I’m single and Mum’s coming home tomorrow

I decide to start with the first and most pressing issue. I open my CV and type “PA jobs” into Google. But … do I have to be a PA? What else are you qualified for? I have a first in English literature, thank you very much—that’s got to do something for me. Maybe it’s time to give the publishing industry another try. I applied to so many editorial roles before CGT because … well, I like books, but got rejected from them all with no explanation as to why. Maybe with CGT experience under my belt, I’ll have more of a chance.

Google: Editorial assistant jobs

Search pages upon search pages reveal themselves to me and not just in editorial but roles in marketing, sales, and audio. There are so many to apply to. I can’t believe it. Maybe me getting fired was a blessing in disguise because it looks like hiring season in the publishing industry is— Twenty-three thousand pounds a year?! I thought I was supposed to be making more money as I got older. That was the deal, right?

The doorbell goes and I toss my laptop aside to answer it.

“Auntie Mabel!”

“Baaba, I didn’t think you would be home,” she says. “I expected Dawoud.”

Whoops. “I’ve got the day off work today,” I tell her, repeating what I told Dad. “Holiday day.”

“I see. Then how are you, Baaba? Is your father in?”

Auntie Mabel is the only member of the family to call James and me exclusively by our Ghanaian name days. I was born on a Thursday, so my middle name is Baaba, whilst James was born on a Monday, so his middle name is Jojo.

“I’m fine, thank you,” I answer, taking the heavy bag, currently releasing auspicious smells, from her shoulder. “And yes he is.”

When my auntie asks if Dad is in, what she really means is, is he awake?

I open the door wide so, with the help of her cane, she can slowly climb in. “How are you, Auntie?”

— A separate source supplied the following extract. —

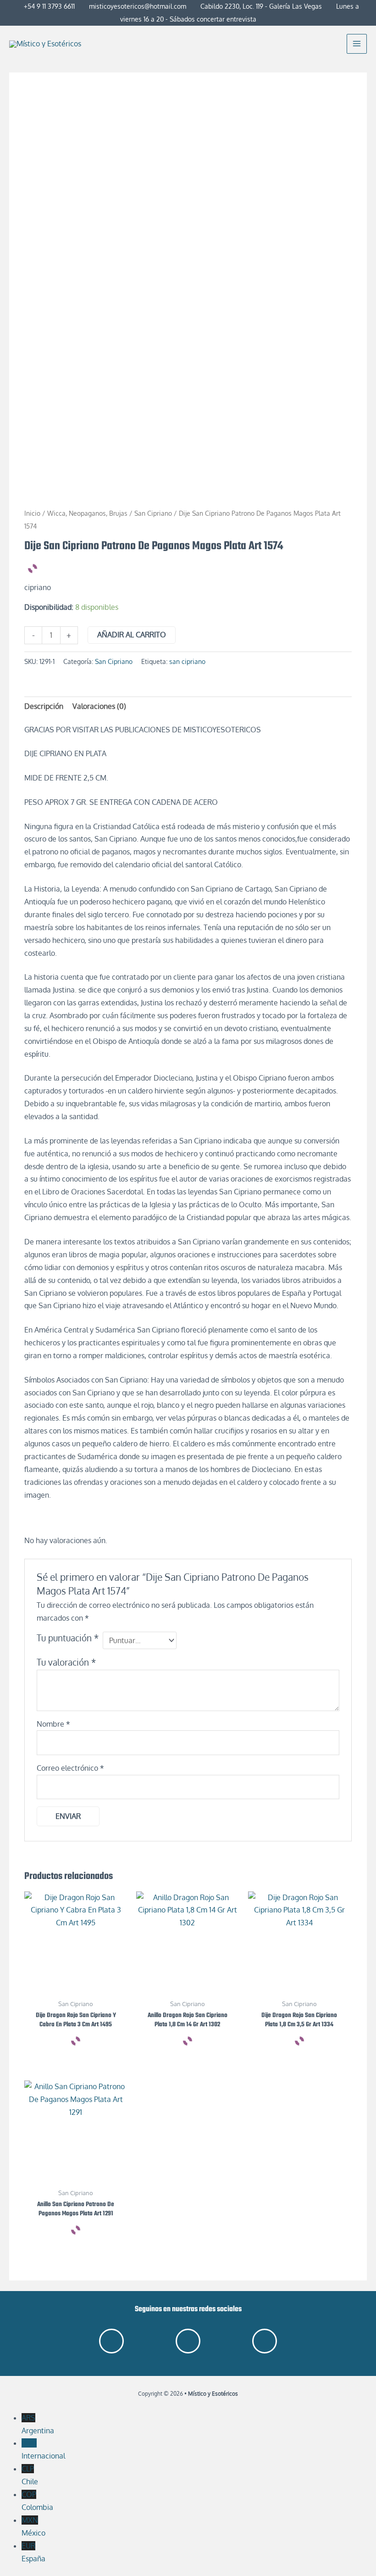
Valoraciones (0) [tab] (99, 706)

“Fine, by the grace of God,” she says. “You already know about my back and my foot. Living room?”

I nod, then say, “Yes” because when I was eight years old I learned the hard way how rude it is in our culture to address your elders nonverbally, even for the shortest of responses. I never saw that slap on my temple coming, but I’ve never forgotten it. Her name was—wait for it—Aunt Patience. She had short eyebrows and rough palms. I don’t think she was even family; she was married to one of mum’s “cousins” or something.

I love my auntie Mabel, however. She’s blunt and feisty but in a way that doesn’t offend me. She’s younger than Dad but looks just like him, which must be why I can see bits of me in her. We have the same full lips and strong jaw.

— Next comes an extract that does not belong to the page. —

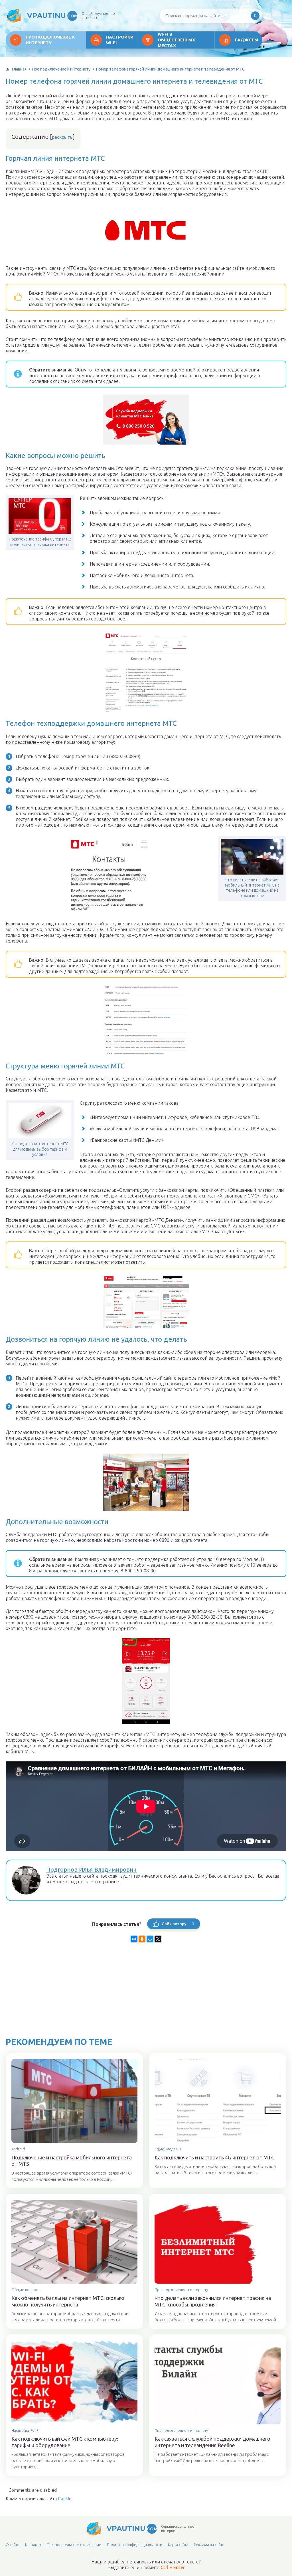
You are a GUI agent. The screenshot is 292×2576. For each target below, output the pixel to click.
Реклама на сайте (209, 2545)
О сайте (12, 2545)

Today she has on her customary black cotton head wrap, tracksuit bottoms, trainers, and a jumper before her coat, and as always my attention is first drawn to the marks on her cheeks. “Not scars, Baaba. Tribal marks.”

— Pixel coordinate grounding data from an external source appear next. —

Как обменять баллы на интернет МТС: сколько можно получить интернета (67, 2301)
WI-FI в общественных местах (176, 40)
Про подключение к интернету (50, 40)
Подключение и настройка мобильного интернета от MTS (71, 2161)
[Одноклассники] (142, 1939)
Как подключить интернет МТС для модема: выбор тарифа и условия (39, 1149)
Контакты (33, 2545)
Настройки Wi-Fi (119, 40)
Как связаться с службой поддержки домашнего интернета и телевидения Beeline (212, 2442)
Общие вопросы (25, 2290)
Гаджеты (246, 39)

She lives in North London and has her own list of health problems, not limited to sore joints, so she only comes by once or twice a month. But her monthly appearance serves us better than James’s. She brings Dad homemade pepper soup, which I put straight on the stove, and she sits with her brother for hours talking in Twi.

Dad understands more of his language than English (maybe because he’s been speaking it since he was old enough to) and, these days, even finds it easier to communicate in. I can understand what’s being said, even when interchanged between Twi and Fante, but I wish I could speak the language. My parents spoke it all the time at home, but James and I only got as far as understanding it, always responding in English. We’d be prompted to do otherwise, but we could never grasp it and I didn’t consider it important in my more adaptable, formative years; all my friends spoke English, and I still understood what my parents were saying regardless, so why bother? I never thought a day would come when I felt left out.

If I hadn’t made it clear before, let me do that now. Dad doesn’t get a lot of visitors. He never had many friends; used to be a bit of a recluse, a hermit. Mum often jokes he’s where I get my solitary nature from. She made it seem as if it’s one of Dad’s faults, that he lacks social graces. I, however, see it for what it really is: he’s an introvert.